| Outcome | Probability | Yes Bid | Yes Ask | 24h Change | Volume | |
|---|---|---|---|---|---|---|
| Target Price: $0.0910458 | 0% | 0¢ | 0¢ | — | $0 | Trade → |
This market asks whether Dogecoin (DOGE) will reach the specified $0.0910458 price level within a single 15‑minute trading window. Short, intraday binary questions like this matter because they isolate very short‑term price mechanics and can be influenced by liquidity, order flow, and discrete news events.
Dogecoin is a highly liquid but often volatile cryptocurrency whose short‑term moves are driven by a mix of retail activity, large block trades, and broader crypto market trends. Because this is a narrow 15‑minute window, the outcome is more sensitive to microstructure (order‑book depth, exchange prints) and ephemeral news or social media events than to longer‑term fundamentals.
Market odds for this contract reflect the platform participants' aggregated expectations about the price behavior during the designated 15‑minute window and incorporate available information such as current order flow, news, and historical short‑term volatility. They should be read as a consensus signal, not a guarantee of what will happen.

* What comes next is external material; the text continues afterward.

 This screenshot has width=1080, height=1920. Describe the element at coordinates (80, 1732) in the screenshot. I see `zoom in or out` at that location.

It asks whether DOGE will meet the specified $0.0910458 price condition at any time within a particular 15‑minute window defined by the platform; the precise resolution condition and whether the target must be trade print, last sale, or midprice will be specified in the contract rules.

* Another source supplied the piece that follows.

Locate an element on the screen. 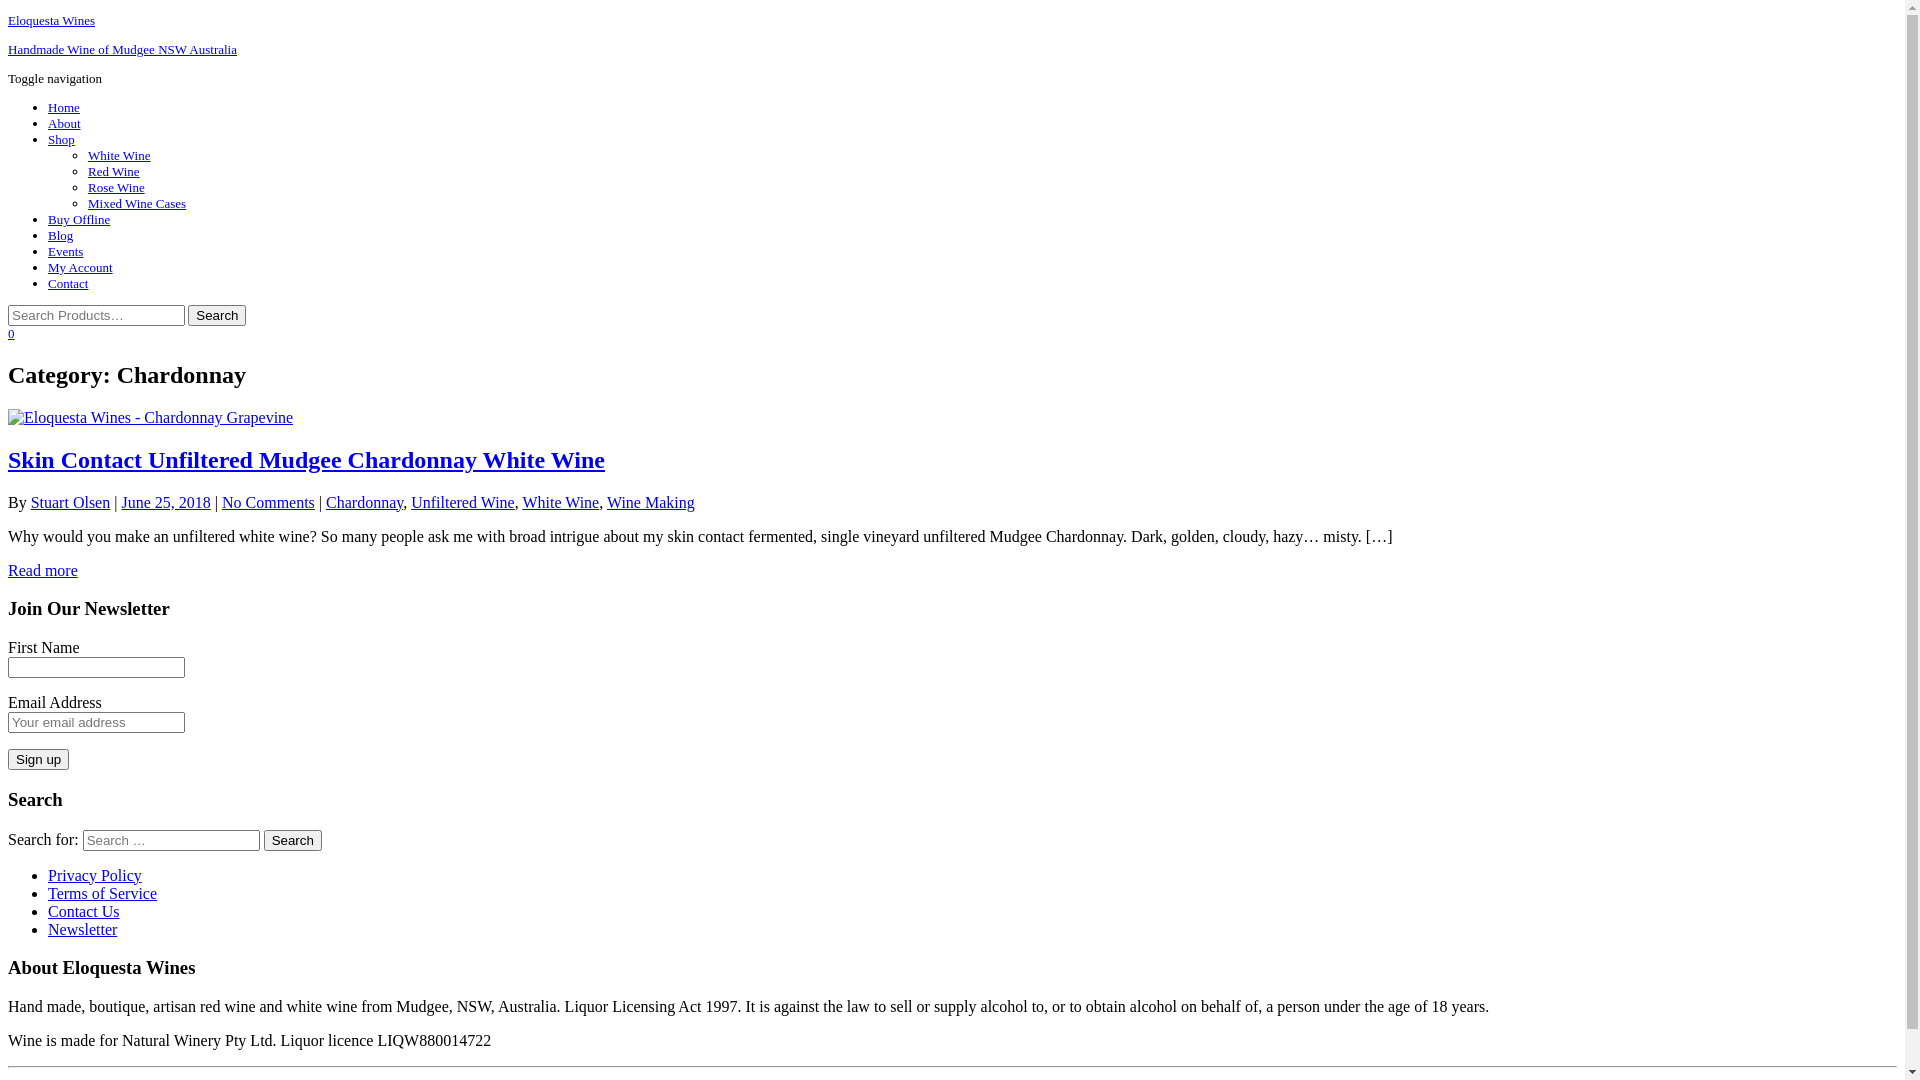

The platform will publish the exact start and end timestamps for the 15‑minute window in the market details; until that schedule is posted the contract is unresolved (TBD). Once posted, those timestamps are the authoritative interval for resolution.
Resolution typically relies on the specific price feed(s) or exchange trade prints named in the contract text or rulebook; check the market’s resolution rules to see which consolidated feeds or exchanges are used for this contract.
A legitimate trade print meeting the contract’s resolution criteria can determine the outcome, but many platforms have procedures to identify and exclude obvious erroneous prints—refer to the market’s dispute and error rules for how anomalous trades are handled.
Common drivers are sudden social‑media amplification, exchange listings or delistings, spikes in derivative or margin activity, large institutional or whale orders, and rapid moves in the broader crypto market; because the window is only 15 minutes, even short‑lived order‑flow imbalances can be decisive.